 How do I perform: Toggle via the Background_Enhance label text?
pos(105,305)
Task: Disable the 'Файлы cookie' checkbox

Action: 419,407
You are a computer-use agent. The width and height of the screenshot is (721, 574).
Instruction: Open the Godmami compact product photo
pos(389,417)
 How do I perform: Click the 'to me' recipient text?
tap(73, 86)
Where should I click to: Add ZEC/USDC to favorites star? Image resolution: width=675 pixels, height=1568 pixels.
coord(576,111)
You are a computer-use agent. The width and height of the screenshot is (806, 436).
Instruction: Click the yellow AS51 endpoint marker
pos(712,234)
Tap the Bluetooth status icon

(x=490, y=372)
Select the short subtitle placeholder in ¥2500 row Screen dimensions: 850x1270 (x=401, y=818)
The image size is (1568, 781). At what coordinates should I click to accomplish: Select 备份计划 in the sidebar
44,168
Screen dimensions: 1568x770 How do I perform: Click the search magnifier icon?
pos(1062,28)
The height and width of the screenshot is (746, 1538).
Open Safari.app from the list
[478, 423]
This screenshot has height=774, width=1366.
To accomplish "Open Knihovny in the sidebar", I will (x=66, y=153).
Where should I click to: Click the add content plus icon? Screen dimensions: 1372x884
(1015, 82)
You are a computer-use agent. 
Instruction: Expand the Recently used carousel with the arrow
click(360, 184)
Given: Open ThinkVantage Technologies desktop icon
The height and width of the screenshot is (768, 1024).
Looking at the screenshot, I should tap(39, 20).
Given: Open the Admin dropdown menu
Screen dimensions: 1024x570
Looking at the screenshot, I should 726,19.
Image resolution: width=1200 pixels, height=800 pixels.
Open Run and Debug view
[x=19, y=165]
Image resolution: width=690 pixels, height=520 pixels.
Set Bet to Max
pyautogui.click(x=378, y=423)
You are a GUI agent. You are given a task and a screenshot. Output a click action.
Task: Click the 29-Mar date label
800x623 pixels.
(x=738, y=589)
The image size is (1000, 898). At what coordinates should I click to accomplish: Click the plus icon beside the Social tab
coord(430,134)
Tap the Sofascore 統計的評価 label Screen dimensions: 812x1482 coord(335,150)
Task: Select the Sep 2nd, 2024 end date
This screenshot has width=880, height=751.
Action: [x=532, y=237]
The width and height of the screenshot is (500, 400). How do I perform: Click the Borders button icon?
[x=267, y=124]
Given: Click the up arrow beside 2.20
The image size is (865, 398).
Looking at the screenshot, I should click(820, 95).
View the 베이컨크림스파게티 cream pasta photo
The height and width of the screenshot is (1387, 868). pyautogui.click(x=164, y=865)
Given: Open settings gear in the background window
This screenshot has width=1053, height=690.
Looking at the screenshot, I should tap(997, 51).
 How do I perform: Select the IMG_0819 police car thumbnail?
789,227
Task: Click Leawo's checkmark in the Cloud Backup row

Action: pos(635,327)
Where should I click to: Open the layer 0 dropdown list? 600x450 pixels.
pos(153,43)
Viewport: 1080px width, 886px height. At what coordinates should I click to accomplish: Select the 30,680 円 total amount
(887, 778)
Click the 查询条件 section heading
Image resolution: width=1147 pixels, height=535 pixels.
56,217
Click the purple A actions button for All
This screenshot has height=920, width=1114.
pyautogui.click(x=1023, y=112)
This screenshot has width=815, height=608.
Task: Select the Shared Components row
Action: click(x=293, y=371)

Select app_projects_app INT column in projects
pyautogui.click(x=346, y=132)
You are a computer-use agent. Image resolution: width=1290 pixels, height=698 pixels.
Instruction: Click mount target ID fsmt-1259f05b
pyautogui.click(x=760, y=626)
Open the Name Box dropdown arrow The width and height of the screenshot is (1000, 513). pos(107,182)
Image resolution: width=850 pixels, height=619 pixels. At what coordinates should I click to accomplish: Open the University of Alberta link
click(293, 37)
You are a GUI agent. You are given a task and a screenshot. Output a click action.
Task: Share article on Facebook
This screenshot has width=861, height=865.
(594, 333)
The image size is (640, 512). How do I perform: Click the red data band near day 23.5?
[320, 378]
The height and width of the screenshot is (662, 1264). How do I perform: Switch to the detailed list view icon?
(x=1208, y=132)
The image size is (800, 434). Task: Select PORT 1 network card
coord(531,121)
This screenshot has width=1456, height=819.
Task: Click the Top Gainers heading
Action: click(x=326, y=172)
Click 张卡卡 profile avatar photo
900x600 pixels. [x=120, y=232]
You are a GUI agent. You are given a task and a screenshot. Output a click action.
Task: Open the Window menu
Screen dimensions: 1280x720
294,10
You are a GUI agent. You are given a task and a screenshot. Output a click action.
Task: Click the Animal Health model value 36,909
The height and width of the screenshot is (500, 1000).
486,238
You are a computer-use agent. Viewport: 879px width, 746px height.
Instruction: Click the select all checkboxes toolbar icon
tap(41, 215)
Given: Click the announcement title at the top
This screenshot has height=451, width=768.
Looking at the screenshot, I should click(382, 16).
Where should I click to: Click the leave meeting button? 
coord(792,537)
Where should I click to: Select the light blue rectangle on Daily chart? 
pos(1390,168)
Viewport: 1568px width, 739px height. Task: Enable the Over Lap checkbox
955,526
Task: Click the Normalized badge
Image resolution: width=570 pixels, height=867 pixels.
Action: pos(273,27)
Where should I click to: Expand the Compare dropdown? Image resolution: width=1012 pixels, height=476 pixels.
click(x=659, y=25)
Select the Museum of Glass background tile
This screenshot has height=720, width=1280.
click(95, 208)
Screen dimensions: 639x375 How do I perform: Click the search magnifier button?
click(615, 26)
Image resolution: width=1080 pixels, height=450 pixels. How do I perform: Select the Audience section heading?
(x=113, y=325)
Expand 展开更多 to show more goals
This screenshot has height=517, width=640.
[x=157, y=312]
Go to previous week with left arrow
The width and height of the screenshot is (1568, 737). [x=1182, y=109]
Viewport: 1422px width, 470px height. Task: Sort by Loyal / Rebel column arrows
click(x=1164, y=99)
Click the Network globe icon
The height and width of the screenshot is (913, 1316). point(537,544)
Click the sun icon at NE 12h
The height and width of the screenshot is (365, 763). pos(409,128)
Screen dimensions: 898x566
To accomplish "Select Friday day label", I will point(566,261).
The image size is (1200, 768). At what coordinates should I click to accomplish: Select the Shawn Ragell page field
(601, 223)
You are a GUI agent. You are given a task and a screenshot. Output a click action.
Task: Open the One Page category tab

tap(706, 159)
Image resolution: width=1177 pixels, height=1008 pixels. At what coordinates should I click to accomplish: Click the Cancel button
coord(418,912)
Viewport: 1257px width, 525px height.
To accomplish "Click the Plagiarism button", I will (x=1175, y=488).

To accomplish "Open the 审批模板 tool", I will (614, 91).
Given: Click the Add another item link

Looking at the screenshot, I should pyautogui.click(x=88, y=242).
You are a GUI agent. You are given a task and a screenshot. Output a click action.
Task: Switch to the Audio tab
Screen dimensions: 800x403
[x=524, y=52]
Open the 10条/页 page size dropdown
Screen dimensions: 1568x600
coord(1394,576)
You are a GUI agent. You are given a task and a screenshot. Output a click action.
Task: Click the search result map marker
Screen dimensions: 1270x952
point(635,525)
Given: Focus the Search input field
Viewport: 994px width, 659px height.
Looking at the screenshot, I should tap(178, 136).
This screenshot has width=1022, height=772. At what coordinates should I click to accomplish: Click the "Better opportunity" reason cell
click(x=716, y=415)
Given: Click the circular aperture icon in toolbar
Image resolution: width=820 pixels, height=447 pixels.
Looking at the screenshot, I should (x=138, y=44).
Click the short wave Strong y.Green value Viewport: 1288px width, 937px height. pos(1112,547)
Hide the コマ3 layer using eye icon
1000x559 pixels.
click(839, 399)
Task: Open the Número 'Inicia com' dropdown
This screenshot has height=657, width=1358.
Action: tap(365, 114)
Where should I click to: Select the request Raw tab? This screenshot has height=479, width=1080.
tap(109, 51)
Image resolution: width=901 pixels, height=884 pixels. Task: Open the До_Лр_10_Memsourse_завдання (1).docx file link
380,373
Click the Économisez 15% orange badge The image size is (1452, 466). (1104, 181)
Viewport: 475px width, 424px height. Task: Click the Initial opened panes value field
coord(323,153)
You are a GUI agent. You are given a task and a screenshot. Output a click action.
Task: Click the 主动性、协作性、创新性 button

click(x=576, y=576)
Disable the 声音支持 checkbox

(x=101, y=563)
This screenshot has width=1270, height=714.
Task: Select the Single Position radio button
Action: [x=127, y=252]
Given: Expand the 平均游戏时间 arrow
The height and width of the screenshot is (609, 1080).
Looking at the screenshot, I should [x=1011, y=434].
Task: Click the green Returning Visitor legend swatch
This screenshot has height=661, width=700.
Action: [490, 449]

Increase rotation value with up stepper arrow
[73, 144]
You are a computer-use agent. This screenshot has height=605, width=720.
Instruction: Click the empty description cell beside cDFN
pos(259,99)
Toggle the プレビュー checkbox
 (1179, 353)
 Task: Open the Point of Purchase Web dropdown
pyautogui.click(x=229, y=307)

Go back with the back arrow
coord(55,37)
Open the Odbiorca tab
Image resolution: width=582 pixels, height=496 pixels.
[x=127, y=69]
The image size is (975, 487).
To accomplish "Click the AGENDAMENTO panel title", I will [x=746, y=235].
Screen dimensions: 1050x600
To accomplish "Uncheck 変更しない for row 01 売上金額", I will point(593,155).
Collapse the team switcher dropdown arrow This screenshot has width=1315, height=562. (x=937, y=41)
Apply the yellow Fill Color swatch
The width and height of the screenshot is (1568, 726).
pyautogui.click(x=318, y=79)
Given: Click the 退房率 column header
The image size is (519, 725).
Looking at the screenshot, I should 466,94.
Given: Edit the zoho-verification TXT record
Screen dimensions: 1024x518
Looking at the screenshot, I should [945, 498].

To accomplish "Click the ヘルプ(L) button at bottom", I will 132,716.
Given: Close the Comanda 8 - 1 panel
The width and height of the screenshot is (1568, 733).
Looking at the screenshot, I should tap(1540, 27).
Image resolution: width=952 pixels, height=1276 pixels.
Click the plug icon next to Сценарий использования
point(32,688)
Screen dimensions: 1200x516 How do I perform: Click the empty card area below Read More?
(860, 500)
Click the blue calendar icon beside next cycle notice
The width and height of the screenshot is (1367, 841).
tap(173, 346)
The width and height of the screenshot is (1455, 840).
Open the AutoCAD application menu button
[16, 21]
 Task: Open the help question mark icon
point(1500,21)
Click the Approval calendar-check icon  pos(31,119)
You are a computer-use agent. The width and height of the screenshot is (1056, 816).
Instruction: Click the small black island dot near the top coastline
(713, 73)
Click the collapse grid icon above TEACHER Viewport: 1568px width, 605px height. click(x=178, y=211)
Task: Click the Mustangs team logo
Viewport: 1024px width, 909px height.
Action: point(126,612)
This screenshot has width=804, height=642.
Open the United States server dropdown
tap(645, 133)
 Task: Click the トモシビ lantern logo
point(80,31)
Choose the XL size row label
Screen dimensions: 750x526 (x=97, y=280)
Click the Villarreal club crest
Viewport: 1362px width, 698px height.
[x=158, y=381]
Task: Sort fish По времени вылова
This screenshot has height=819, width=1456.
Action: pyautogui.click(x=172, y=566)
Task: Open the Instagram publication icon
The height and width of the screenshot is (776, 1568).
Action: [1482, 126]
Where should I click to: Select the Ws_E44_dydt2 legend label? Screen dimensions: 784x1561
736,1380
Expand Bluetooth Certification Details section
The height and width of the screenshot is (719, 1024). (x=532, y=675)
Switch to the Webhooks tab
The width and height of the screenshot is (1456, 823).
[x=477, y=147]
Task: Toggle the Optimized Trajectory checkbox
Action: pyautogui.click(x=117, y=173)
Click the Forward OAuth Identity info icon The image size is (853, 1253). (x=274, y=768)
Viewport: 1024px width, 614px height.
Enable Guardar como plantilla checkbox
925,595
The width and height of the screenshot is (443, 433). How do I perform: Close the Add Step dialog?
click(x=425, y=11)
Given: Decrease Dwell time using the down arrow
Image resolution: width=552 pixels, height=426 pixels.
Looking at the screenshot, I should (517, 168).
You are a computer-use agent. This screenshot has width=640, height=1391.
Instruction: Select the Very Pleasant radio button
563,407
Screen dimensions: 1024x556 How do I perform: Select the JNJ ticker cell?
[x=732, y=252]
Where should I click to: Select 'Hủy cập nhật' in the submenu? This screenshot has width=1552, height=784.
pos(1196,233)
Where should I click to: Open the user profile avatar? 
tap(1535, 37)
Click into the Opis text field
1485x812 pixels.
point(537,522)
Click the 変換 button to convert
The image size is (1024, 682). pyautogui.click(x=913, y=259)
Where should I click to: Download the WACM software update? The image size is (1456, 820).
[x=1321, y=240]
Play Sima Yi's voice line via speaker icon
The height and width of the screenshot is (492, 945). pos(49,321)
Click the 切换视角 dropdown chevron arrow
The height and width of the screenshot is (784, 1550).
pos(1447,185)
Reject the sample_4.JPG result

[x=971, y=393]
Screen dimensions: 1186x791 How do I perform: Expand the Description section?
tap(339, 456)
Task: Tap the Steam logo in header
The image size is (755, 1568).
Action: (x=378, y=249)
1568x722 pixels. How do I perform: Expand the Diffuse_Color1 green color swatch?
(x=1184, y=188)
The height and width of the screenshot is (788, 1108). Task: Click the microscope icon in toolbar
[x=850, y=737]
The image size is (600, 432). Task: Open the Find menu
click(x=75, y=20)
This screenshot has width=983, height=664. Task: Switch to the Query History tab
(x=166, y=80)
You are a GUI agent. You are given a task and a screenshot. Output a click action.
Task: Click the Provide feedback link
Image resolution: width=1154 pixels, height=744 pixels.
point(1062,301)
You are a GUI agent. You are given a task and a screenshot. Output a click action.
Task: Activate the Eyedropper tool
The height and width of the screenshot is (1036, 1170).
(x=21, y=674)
|---|
● **Goal of the exercise**: Please go through the listing and return each line that has "calendar" in it.

● **Response to the task**:
Click the blue calendar icon beside next cycle notice
Click the Approval calendar-check icon  pos(31,119)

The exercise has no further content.